(Prompt)
Everything from the line containing "Click the türkiye.gov.tr logo" to the last line of the entries must be reproduced exactly, and nothing outside that range.

====================

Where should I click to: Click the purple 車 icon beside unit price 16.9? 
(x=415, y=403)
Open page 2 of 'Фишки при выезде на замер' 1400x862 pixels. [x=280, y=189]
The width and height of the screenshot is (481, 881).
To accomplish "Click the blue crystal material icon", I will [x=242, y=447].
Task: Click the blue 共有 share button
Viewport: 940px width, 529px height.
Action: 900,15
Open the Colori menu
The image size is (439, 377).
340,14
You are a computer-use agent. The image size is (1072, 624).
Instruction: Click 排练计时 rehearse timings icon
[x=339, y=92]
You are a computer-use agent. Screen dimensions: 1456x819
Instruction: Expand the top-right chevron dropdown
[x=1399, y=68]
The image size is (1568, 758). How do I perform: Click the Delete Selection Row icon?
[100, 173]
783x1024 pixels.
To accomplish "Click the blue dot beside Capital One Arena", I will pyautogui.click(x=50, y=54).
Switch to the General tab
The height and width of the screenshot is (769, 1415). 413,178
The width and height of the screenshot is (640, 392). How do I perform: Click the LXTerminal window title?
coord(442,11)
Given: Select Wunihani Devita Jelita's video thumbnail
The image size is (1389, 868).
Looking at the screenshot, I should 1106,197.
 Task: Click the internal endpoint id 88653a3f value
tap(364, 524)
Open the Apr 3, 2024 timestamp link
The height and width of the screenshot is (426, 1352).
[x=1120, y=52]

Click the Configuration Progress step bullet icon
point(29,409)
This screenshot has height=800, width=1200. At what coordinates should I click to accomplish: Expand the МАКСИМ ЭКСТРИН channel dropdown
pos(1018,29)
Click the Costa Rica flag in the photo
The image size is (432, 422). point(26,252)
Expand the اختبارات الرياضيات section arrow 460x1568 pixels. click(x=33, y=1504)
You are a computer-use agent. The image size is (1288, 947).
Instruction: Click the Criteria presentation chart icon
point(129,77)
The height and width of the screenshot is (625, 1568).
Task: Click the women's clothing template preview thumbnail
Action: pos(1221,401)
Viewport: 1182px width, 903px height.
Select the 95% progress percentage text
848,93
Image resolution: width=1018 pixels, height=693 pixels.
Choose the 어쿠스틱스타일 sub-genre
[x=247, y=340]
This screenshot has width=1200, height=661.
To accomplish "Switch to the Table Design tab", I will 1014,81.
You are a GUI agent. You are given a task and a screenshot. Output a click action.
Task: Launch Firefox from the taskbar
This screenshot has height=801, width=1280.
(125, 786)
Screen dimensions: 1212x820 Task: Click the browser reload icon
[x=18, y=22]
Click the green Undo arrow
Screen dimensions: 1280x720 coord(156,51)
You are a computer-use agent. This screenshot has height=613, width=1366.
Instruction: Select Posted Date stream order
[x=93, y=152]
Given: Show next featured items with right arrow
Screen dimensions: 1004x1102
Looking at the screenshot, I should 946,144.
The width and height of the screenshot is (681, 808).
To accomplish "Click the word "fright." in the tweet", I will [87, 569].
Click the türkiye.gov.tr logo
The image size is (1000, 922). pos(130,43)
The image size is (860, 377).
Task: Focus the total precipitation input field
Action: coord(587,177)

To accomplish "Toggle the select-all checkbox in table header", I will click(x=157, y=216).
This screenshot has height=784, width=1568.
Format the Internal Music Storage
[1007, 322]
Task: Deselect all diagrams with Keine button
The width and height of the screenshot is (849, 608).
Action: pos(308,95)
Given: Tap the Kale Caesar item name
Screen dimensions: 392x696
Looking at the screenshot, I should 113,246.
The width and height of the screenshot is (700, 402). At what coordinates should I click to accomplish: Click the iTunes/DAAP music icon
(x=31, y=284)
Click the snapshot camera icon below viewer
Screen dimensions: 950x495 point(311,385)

====================

(Worked solution)
Click the türkiye.gov.tr logo
The image size is (1000, 922). pos(130,43)
The image size is (860, 377).
Task: Focus the total precipitation input field
Action: coord(587,177)

To accomplish "Toggle the select-all checkbox in table header", I will click(x=157, y=216).
This screenshot has height=784, width=1568.
Format the Internal Music Storage
[1007, 322]
Task: Deselect all diagrams with Keine button
The width and height of the screenshot is (849, 608).
Action: pos(308,95)
Given: Tap the Kale Caesar item name
Screen dimensions: 392x696
Looking at the screenshot, I should 113,246.
The width and height of the screenshot is (700, 402). At what coordinates should I click to accomplish: Click the iTunes/DAAP music icon
(x=31, y=284)
Click the snapshot camera icon below viewer
Screen dimensions: 950x495 point(311,385)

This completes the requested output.